Like all other Americans, LGBT people are guaranteed equal protection by the 14th Amendment to the United States Constitution. Free and equal people do not settle for fractions of equality, and that’s why we’re marching on Washington on October 11 with one simple demand: Equal protection for LGBT people in all matters governed by civil law in all 50 states. Now.

Despite the march’s inopportune timing (Columbus Day weekend, when Congress isn’t even in session), it’s attracting some high-profile support. The rally’s list of speakers is extensive, including Cleve Jones, Judy Shepard, Julian Bond, Kate Clinton and Dustin Lance Black. Even President Obama will speak at the Human Rights Campaign’s annual dinner, held in conjunction with the march, on Saturday night. But influential supporters don’t necessarily make for a successful event, and there has been some debate within the LGBT community as to whether or not this is the right time for such a march.

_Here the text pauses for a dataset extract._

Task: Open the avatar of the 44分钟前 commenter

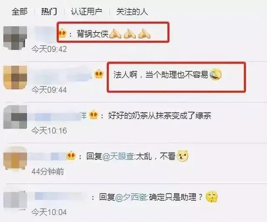Action: click(x=15, y=158)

Of course, much of the initial criticism has died down as the march has gotten closer; in addition to the Human Rights Campaign, the march is now endorsed by powerful organizations like the National Gay and Lesbian Task Force, Gay & Lesbian Alliance Against Defamation (GLAAD) and Parents, Families, & Friends of Lesbians and Gays (PFLAG). The popular LGBT cable channel, Logo, will go dark for the duration of the march, stating:

“The National Equality March resonates strongly with Logo’s gay and straight audience because we all expect equality in all aspects of our lives,” said Lisa Sherman, Executive Vice President & General Manager, Logo. “Our unprecedented action of ‘going dark’ underscores the significance of the event and what Equality Across America is hoping to achieve. Supporting the March reaffirms Logo’s ongoing commitment to the campaign for equality for everyone.”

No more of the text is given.